It was a great pleasure recently to visit Slung Low in their new home in Holbeck. Slung Low is a really imaginative and energetic theatre company that brings performing to the heart of our community and builds links all over the place.
I first met Alan Lane and his team a few years ago when they were based in a couple of railway arches in Holbeck, and I have watched their development ever since, including delivering food parcels during the pandemic (when performing wasn’t, of course, possible).
Their next big project will be hosting performances of Benjamin Britten’s Noah’s Flood with a full orchestra and pupils from Ingram Road Primary School – dressed in suitable animal costumes – two by two, of course.

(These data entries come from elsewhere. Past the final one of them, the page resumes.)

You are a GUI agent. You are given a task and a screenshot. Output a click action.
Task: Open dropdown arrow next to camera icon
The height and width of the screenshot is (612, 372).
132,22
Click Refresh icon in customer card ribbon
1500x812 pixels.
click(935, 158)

Slung Low have a wonderful motto which is: be good, be kind. And they certainly live up to it.
I visited Leeds Baby Bank a couple of weeks ago to help hand over a cheque which Persimmon Homes had kindly given to support their work. Like our local food banks, there is huge demand for the practical help they give to new mums and their babies, and their stockroom was piled high with baby clothes, nappies, mattresses, buggies, and other essentials.
Leeds Baby Bank was set up in January 2017 by the co-founders who had a shared interest in supporting families in and around Leeds. Since then, the charity has grown at great speed. It works on a referral only basis from professionals working directly with families like social workers, midwives and GPs. They are currently dealing with about 200 referrals a month.
The Baby Bank estimates that there are at least 33,000 children living in poverty in Leeds – that’s around 20 per cent in comparison to 17 per cent nationally. Children experiencing poverty are more likely to face a wide range of difficulties, both in day-to-day life and in the future, and Leeds Baby Bank is all about helping children to thrive and to grow. It’s such an important and a worthy cause and if you want to donate to them then here is the link: leedsbabybank.org/donations
The Government has finally decided that there will be no new smart motorways. I welcome this decision because I think they are inherently dangerous. If you use what was previously the hard shoulder as a live running lane on a motorway and you break down, unless you happen to be close to one of the yellow refuges then you have to stop where you are with vehicles coming up behind you at high speed.
Tragically, official figures show that there were 38 recorded deaths on smart motorways between 2015 and 2019, and as AA president Edmund King said, ‘We have had enough coroners passing down their deadly and heart-breaking judgments where the lack of a hard shoulder has contributed to deaths.”
But what about existing smart motorway lanes and those that are in construction? I’ve just called on the Transport Secretary to abandon the plan to convert the hard shoulder into a live lane between junction 2 and 3 of the M621 in Leeds, and I also think that ministers should go further and reinstate the hard shoulder on all existing smart motorway stretches.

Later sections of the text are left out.